▶ GIVEN PASSAGE:
============

David Moulton: Are there specific legal practices or requirements that companies should be following when they're using AI for data processing?

 

Daniel B. Rosenzweig: Yeah, so again, I think there's two things to consider. One, first question is are you using personal data as part of AI? If you are, then I would consider the US Comprehensive State Privacy Laws, particularly laws like the CCPA and automated decision-making, and then implement the various requirements pertaining to that. So you have certain rights that you need to offer consumers. You have certain diligence practices. You need to make transparency, i.e. privacy policy disclosures, just-in-time notices, things of that nature. Then you have to assess whether or not-- and this is really done well through an impact assessment, right, you have an AI impact assessment or privacy impact assessment to address the types of data you'll be utilizing to see what's triggered. And if ultimately you determine that it qualifies as a high-risk or a system that can have an adverse impact or consequential decision on a data subject or a user, then you want to consider laws like the EU AI Act or Colorado AI Act, which really comes down to, I think, some core functions that can be routinely implemented are AI literacy or AI training, right? Make sure that the people within your business that are handling the data or using the AI system understand how it works, right, so that they understand what those requirements are, what data is going in. And also making sure your contracts are up to date, right? I think having your contractual protections as it pertains to data use, data ownership, training data, things of that nature. But I think ultimately taking the steps now can be very, very powerful. I've worked with regulators. I don't think regulators are really there to say, "I got you." And I think if you can show them that you're putting reasonable effort in and you're taking this seriously and not just putting it to the side, that can be incredibly powerful for your business and allow you to innovate while at the same time consider the data points and business objectives you're trying to meet.

 

David Moulton: So you've mentioned some of the regulatory bodies out there, some of the different acts, the EU AI Act, the GDPR. You know, as you think about that global privacy landscape and how it's rapidly changing with some of these laws, how should organizations stay ahead of those compliance requirements?

============

▶ DATASET ROWS:
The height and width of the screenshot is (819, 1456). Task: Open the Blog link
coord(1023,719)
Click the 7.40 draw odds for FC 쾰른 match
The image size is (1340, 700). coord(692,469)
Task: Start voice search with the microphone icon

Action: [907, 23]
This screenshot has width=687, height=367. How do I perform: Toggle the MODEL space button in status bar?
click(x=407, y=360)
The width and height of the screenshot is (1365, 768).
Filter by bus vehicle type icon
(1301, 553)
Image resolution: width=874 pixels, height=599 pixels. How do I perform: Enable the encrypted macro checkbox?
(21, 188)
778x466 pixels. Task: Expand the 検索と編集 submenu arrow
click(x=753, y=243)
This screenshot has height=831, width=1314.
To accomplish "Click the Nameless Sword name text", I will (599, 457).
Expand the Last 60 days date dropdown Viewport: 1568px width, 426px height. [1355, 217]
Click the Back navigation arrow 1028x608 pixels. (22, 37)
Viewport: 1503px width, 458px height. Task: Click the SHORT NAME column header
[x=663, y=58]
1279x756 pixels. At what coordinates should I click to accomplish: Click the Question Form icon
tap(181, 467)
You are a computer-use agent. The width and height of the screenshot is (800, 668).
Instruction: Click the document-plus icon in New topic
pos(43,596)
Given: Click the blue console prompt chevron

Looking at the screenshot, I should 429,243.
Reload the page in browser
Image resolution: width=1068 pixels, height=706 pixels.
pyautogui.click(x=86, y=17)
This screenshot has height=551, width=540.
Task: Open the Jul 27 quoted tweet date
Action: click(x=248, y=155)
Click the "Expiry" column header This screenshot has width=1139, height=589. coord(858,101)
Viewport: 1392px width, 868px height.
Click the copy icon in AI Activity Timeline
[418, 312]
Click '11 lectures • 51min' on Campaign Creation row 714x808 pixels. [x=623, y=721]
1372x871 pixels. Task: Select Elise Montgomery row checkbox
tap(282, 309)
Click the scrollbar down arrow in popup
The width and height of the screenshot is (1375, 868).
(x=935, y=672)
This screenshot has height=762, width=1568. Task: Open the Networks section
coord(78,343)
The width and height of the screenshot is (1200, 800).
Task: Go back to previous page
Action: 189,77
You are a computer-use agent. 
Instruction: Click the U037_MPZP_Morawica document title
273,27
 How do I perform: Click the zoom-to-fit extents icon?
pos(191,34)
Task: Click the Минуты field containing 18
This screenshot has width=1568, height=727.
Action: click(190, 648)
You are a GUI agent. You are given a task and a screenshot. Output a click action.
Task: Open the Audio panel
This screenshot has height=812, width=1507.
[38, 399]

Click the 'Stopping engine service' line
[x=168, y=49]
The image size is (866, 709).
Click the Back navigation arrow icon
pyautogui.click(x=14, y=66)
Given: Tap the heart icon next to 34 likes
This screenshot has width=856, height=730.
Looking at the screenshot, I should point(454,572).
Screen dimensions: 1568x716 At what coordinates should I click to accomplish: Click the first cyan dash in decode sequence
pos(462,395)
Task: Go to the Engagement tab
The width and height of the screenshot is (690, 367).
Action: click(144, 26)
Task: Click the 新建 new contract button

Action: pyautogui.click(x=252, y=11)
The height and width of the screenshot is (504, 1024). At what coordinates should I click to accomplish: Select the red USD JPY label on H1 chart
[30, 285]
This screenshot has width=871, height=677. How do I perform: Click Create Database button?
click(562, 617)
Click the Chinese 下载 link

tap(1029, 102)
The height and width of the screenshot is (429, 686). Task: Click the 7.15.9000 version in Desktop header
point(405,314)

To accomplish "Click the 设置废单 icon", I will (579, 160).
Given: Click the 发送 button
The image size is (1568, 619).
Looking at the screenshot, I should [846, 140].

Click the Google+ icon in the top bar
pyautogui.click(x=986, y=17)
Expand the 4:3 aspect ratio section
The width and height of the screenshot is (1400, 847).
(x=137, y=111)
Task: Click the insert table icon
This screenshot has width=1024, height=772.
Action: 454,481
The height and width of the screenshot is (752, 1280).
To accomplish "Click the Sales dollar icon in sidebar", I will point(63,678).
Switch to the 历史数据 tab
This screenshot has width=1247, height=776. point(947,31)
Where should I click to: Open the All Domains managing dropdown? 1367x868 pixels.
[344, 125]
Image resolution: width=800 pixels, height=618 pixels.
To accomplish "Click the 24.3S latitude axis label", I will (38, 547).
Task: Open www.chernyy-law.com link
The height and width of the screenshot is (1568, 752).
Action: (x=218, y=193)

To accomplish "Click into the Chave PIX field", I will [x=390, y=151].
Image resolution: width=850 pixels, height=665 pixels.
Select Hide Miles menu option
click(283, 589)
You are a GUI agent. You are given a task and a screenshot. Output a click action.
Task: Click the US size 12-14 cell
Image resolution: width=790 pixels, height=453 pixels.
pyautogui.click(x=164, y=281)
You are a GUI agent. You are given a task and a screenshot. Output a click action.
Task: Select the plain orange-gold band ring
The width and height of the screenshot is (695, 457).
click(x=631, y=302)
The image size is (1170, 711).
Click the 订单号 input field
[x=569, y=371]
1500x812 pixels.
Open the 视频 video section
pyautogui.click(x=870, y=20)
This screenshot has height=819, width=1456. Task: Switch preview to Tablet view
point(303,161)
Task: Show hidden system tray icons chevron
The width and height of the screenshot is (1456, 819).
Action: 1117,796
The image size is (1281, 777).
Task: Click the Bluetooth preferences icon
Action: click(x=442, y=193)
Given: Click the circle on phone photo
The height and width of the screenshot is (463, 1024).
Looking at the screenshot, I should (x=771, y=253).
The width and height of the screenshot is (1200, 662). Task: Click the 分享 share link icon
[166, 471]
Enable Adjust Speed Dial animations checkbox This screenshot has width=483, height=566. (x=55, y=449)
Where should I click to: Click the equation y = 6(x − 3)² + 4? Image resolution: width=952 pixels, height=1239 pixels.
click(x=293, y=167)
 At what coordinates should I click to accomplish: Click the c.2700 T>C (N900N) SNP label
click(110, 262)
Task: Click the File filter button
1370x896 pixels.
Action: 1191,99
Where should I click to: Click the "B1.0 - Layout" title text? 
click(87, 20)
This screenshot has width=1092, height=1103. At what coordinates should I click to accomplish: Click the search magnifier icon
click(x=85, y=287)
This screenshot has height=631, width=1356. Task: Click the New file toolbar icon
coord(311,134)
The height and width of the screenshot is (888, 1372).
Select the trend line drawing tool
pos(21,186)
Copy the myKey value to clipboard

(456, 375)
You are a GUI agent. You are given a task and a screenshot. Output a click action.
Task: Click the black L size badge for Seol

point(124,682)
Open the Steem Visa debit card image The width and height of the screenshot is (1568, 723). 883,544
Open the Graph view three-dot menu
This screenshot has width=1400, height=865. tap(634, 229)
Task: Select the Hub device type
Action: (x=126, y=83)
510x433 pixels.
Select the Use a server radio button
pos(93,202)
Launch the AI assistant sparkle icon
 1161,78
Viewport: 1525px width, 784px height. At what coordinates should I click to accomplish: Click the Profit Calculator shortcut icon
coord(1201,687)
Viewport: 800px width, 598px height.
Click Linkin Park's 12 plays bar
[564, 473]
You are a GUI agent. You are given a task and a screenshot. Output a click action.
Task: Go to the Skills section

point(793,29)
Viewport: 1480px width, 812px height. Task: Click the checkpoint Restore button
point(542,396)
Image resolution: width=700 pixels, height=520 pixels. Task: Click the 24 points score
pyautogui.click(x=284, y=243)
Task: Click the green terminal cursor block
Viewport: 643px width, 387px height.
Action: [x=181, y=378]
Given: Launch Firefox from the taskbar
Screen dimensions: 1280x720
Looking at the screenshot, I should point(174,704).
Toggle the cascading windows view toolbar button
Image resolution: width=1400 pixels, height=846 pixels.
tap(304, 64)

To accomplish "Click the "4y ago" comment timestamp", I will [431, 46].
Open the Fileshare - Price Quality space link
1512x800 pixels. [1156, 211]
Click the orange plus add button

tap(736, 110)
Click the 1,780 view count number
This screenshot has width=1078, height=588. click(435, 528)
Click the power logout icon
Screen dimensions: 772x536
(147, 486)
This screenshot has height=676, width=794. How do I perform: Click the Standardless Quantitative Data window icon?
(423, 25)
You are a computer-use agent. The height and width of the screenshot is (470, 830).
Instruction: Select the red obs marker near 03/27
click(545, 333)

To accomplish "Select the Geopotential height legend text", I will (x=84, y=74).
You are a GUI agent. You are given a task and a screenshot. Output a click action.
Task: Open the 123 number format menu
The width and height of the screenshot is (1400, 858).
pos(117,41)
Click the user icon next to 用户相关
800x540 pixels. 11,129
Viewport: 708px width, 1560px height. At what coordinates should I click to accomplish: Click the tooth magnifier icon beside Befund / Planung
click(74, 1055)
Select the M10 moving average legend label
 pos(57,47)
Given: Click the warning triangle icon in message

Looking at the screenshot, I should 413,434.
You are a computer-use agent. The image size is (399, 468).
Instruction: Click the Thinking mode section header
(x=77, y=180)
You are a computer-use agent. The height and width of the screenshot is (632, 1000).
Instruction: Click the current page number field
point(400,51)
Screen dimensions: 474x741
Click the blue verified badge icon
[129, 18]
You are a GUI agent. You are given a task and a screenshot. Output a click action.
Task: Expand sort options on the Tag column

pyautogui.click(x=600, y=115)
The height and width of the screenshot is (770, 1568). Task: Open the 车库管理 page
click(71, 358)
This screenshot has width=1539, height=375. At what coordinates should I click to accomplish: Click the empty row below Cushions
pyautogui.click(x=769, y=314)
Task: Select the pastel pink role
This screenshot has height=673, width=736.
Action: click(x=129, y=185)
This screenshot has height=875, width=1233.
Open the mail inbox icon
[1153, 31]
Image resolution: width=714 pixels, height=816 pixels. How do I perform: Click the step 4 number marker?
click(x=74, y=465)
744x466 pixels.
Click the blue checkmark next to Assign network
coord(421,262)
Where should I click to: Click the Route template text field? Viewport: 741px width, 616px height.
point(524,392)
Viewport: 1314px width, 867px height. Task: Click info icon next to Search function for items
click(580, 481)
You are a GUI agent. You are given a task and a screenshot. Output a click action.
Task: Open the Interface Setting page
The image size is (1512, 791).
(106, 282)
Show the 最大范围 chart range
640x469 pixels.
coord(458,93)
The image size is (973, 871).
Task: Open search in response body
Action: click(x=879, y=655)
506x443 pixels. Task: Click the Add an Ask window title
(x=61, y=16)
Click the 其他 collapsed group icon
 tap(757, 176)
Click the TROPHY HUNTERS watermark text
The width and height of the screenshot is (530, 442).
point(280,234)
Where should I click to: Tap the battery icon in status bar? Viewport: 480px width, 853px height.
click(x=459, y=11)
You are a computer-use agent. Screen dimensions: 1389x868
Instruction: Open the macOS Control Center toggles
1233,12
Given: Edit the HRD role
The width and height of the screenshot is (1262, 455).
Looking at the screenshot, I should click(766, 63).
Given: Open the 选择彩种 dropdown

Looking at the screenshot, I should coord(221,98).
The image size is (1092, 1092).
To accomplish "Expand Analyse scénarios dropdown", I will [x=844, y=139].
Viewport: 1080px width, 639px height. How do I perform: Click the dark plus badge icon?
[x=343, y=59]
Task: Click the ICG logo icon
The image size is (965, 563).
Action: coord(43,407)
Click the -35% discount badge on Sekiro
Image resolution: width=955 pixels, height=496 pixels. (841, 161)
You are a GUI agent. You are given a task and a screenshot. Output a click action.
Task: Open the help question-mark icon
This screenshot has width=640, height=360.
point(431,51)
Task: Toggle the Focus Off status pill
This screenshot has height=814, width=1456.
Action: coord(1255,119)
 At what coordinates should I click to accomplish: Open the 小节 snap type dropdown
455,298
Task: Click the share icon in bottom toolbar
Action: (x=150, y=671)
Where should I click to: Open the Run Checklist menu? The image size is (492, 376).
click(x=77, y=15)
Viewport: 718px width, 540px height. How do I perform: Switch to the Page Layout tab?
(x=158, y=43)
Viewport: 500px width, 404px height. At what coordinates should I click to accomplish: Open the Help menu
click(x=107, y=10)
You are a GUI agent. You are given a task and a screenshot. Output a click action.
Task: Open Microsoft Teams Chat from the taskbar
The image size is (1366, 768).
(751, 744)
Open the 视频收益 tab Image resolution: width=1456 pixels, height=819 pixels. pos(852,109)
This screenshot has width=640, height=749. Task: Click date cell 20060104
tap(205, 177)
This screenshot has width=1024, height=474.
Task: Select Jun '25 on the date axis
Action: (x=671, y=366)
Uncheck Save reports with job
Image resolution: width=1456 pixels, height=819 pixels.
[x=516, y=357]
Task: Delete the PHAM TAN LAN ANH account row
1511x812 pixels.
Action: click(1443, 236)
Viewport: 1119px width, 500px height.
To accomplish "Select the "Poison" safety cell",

============

▶ WRITTEN EXERCISE 1: From the AI privacy interview, list every individual law or act mentioned by its own name or abbreviation.
▶ WRITTEN EXERCISE 2: Pick up the AI privacy interview after its final line and continue it.

▶ EXERCISE OUTPUT 1:
- CCPA
- EU AI Act
- Colorado AI Act
- GDPR

▶ EXERCISE OUTPUT 2:
Daniel B. Rosenzweig: I would say one thing, a reason the importance of doing this documentation, this due diligence and methodology upfront is because AI is very different as it pertains to at least or relative to data privacy in that think about how these models are developed and trained and the resources that are put into them. It takes a lot of time, literal physical energy and power, and so many other elements and things that require a lot of time and resources. And if you end up building this on what is either deemed dirty data or you're doing it in a way that's not compliant, you're risking your business goals down the road. Some regulators have taken-- some, you know, have made public statements and things, I don't think we'll ever really know if they'll enforce this, but they've said that if you can't go in and remove your dirty data from your training model -- and we know how difficult that can be, right, once the model is trained -- then you arguably may have to delete the entire dataset or delete the entire model or things that, again, I think are pretty hyperbole right now, but that's just not a risk you want to take, right? That can be years of research and work that ultimately can have a massive impact on your bottom line and your business objectives.

 

David Moulton: What's your take on some of the state-level privacy laws that are in the pipeline right now here in the US?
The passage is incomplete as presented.